In this talk, I’ll start by highlighting the most important aspects of AllenNLP 1.0. This is not a “getting started” workshop (those are online), but I will lay out some basic design decisions we have made, talk about principles we follow during development and show how the AllenNLP platform speeds up research at AI2. After the 1.0 release, the AllenNLP team took some time to determine the next challenge for NLP in a post-BERT world. Seeing the excitement in the community and in our own research team, we chose grounded language understanding as a likely next frontier.
Together with our colleagues from AI2’s Computer Vision group, we developed a plan to make sure AllenNLP is a natural choice to do this research. Even as we speak, the team is hard at work building reusable components that can load images, detect regions of interest, embed them, and combine them with natural language.

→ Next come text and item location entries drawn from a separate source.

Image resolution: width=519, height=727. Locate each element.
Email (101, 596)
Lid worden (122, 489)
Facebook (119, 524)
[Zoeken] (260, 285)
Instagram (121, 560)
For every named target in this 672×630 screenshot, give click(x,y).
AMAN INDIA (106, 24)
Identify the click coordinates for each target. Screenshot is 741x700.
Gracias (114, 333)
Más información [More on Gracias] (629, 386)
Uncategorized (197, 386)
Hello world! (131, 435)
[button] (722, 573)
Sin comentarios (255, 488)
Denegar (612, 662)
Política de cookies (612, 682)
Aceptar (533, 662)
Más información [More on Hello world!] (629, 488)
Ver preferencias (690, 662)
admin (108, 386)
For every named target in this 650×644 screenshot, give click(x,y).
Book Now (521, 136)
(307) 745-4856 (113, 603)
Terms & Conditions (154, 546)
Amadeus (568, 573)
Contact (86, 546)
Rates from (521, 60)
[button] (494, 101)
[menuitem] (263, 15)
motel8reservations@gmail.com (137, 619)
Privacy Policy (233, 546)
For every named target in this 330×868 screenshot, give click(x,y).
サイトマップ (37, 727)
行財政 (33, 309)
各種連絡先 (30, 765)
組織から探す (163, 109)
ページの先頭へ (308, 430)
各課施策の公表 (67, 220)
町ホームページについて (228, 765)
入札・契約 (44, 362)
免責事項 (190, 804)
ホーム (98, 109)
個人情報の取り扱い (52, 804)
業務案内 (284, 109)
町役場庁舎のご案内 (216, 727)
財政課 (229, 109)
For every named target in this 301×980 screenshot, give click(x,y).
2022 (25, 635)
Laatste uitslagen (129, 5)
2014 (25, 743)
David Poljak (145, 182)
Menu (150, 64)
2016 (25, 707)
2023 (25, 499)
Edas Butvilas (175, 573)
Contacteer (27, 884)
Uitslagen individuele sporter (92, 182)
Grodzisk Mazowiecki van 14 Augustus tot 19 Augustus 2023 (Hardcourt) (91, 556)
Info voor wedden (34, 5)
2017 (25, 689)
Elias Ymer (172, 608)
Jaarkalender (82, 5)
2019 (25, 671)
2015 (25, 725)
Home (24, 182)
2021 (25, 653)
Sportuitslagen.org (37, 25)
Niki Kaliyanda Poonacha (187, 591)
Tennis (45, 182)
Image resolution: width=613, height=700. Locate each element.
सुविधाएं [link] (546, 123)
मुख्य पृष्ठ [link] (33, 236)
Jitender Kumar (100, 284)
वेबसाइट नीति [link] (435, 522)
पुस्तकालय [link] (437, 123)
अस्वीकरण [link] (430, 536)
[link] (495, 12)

To prove these components, we’re developing models to perform tasks such as visual question answering, visual entailment, grounded common sense reasoning, and more. Along the way, we’re making improvements to caching and performance and started work on a flexible toolkit for multi-modal, multi-task transformers.
Dirk Groeneveld
Sr. Software Engineer at Allen Institute for Artificial Intelligence (AI2) & Allen NLP Committer
An engineer with an academic bent, “Mechanical Dirk” started his career working on search relevance at Microsoft’s SharePoint Search. From there, he moved to Bing’s “Document Understanding” team, before switching to Amazon to work on automatically processing product descriptions. After an experiment as a founder of a startup, he joined the Allen Institute in 2014.
As one of the early members, he has worked on a variety of projects, ranging from the purely academic (Aristo) to the mostly-applied (Semantic Scholar), and is now a senior engineer on the AllenNLP platform team.